### [Data records]

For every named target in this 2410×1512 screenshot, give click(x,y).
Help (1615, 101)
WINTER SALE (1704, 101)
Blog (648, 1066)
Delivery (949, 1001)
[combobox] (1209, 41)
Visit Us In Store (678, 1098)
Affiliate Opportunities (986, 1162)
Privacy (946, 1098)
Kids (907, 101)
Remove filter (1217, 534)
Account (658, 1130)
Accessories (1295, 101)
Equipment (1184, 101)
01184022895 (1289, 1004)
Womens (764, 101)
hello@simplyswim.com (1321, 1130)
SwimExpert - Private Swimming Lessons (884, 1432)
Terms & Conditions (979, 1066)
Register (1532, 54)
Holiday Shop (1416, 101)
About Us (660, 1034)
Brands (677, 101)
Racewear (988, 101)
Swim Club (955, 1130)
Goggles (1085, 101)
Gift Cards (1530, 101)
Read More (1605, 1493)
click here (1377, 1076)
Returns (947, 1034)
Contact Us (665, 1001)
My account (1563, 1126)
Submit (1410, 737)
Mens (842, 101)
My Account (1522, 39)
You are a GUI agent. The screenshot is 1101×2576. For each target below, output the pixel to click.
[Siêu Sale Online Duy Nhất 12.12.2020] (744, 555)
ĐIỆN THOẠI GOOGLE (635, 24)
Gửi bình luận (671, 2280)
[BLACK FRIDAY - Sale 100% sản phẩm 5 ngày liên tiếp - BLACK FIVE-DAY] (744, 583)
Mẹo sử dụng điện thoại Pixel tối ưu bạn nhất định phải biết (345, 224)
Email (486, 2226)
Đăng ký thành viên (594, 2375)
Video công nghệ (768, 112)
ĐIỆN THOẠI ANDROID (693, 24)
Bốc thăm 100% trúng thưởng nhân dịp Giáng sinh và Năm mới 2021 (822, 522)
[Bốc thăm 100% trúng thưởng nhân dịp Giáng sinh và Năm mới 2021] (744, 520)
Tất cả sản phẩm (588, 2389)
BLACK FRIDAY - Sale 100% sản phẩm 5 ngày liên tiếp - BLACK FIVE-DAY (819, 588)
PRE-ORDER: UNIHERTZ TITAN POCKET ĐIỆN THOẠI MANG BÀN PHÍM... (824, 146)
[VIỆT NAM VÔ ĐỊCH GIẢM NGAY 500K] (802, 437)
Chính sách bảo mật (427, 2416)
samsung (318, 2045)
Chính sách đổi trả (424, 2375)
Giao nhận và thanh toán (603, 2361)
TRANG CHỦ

### [What is expected]
Copy out the full listing exactly.

### [The answer]
For every named target in this 2410×1512 screenshot, give click(x,y).
Help (1615, 101)
WINTER SALE (1704, 101)
Blog (648, 1066)
Delivery (949, 1001)
[combobox] (1209, 41)
Visit Us In Store (678, 1098)
Affiliate Opportunities (986, 1162)
Privacy (946, 1098)
Kids (907, 101)
Remove filter (1217, 534)
Account (658, 1130)
Accessories (1295, 101)
Equipment (1184, 101)
01184022895 (1289, 1004)
Womens (764, 101)
hello@simplyswim.com (1321, 1130)
SwimExpert - Private Swimming Lessons (884, 1432)
Terms & Conditions (979, 1066)
Register (1532, 54)
Holiday Shop (1416, 101)
About Us (660, 1034)
Brands (677, 101)
Racewear (988, 101)
Swim Club (955, 1130)
Goggles (1085, 101)
Gift Cards (1530, 101)
Read More (1605, 1493)
click here (1377, 1076)
Returns (947, 1034)
Contact Us (665, 1001)
My account (1563, 1126)
Submit (1410, 737)
Mens (842, 101)
My Account (1522, 39)
You are a GUI agent. The screenshot is 1101×2576. For each target below, output the pixel to click.
[Siêu Sale Online Duy Nhất 12.12.2020] (744, 555)
ĐIỆN THOẠI GOOGLE (635, 24)
Gửi bình luận (671, 2280)
[BLACK FRIDAY - Sale 100% sản phẩm 5 ngày liên tiếp - BLACK FIVE-DAY] (744, 583)
Mẹo sử dụng điện thoại Pixel tối ưu bạn nhất định phải biết (345, 224)
Email (486, 2226)
Đăng ký thành viên (594, 2375)
Video công nghệ (768, 112)
ĐIỆN THOẠI ANDROID (693, 24)
Bốc thăm 100% trúng thưởng nhân dịp Giáng sinh và Năm mới 2021 (822, 522)
[Bốc thăm 100% trúng thưởng nhân dịp Giáng sinh và Năm mới 2021] (744, 520)
Tất cả sản phẩm (588, 2389)
BLACK FRIDAY - Sale 100% sản phẩm 5 ngày liên tiếp - BLACK FIVE-DAY (819, 588)
PRE-ORDER: UNIHERTZ TITAN POCKET ĐIỆN THOẠI MANG BÀN PHÍM... (824, 146)
[VIỆT NAM VÔ ĐỊCH GIẢM NGAY 500K] (802, 437)
Chính sách bảo mật (427, 2416)
samsung (318, 2045)
Chính sách đổi trả (424, 2375)
Giao nhận và thanh toán (603, 2361)
TRANG CHỦ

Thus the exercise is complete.